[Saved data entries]
◇ ◇ ◇ ◇ ◇ ◇ ◇
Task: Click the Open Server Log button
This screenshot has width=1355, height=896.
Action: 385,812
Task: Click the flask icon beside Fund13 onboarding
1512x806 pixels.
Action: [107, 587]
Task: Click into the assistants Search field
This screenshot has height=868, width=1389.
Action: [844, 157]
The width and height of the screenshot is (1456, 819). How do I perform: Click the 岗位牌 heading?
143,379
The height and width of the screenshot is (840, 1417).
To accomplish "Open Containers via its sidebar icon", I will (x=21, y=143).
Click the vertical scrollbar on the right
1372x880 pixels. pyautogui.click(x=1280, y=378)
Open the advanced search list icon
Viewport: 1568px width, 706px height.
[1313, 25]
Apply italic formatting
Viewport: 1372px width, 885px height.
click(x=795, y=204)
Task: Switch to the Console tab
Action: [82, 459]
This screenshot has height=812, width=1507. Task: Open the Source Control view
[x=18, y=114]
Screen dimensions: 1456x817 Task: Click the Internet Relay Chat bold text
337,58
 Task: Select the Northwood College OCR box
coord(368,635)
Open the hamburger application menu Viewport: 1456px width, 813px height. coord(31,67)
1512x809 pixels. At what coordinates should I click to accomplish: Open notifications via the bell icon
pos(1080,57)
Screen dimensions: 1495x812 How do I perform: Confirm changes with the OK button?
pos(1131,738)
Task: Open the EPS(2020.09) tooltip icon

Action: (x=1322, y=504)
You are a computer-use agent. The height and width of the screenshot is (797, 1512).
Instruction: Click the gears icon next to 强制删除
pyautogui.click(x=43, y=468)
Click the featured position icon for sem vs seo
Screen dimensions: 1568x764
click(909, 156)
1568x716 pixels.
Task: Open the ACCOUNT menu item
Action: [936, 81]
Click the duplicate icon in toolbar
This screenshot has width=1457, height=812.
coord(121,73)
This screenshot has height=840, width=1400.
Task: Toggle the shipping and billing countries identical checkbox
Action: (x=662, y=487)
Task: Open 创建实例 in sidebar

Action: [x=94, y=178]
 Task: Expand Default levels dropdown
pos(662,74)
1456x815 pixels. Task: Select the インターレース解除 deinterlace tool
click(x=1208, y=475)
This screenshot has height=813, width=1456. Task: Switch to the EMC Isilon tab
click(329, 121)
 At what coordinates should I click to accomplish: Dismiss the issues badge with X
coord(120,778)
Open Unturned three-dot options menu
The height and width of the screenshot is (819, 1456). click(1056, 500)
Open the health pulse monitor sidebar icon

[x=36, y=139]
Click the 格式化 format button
◇ ◇ ◇ ◇ ◇ ◇ ◇
A complete, exact transcription of the data above is the required answer.

(Solution for this task):
Task: Click the Open Server Log button
This screenshot has width=1355, height=896.
Action: 385,812
Task: Click the flask icon beside Fund13 onboarding
1512x806 pixels.
Action: [107, 587]
Task: Click into the assistants Search field
This screenshot has height=868, width=1389.
Action: [844, 157]
The width and height of the screenshot is (1456, 819). How do I perform: Click the 岗位牌 heading?
143,379
The height and width of the screenshot is (840, 1417).
To accomplish "Open Containers via its sidebar icon", I will (x=21, y=143).
Click the vertical scrollbar on the right
1372x880 pixels. pyautogui.click(x=1280, y=378)
Open the advanced search list icon
Viewport: 1568px width, 706px height.
[1313, 25]
Apply italic formatting
Viewport: 1372px width, 885px height.
click(x=795, y=204)
Task: Switch to the Console tab
Action: [82, 459]
This screenshot has height=812, width=1507. Task: Open the Source Control view
[x=18, y=114]
Screen dimensions: 1456x817 Task: Click the Internet Relay Chat bold text
337,58
 Task: Select the Northwood College OCR box
coord(368,635)
Open the hamburger application menu Viewport: 1456px width, 813px height. coord(31,67)
1512x809 pixels. At what coordinates should I click to accomplish: Open notifications via the bell icon
pos(1080,57)
Screen dimensions: 1495x812 How do I perform: Confirm changes with the OK button?
pos(1131,738)
Task: Open the EPS(2020.09) tooltip icon

Action: (x=1322, y=504)
You are a computer-use agent. The height and width of the screenshot is (797, 1512).
Instruction: Click the gears icon next to 强制删除
pyautogui.click(x=43, y=468)
Click the featured position icon for sem vs seo
Screen dimensions: 1568x764
click(909, 156)
1568x716 pixels.
Task: Open the ACCOUNT menu item
Action: [936, 81]
Click the duplicate icon in toolbar
This screenshot has width=1457, height=812.
coord(121,73)
This screenshot has height=840, width=1400.
Task: Toggle the shipping and billing countries identical checkbox
Action: (x=662, y=487)
Task: Open 创建实例 in sidebar

Action: [x=94, y=178]
 Task: Expand Default levels dropdown
pos(662,74)
1456x815 pixels. Task: Select the インターレース解除 deinterlace tool
click(x=1208, y=475)
This screenshot has height=813, width=1456. Task: Switch to the EMC Isilon tab
click(329, 121)
 At what coordinates should I click to accomplish: Dismiss the issues badge with X
coord(120,778)
Open Unturned three-dot options menu
The height and width of the screenshot is (819, 1456). click(1056, 500)
Open the health pulse monitor sidebar icon

[x=36, y=139]
Click the 格式化 format button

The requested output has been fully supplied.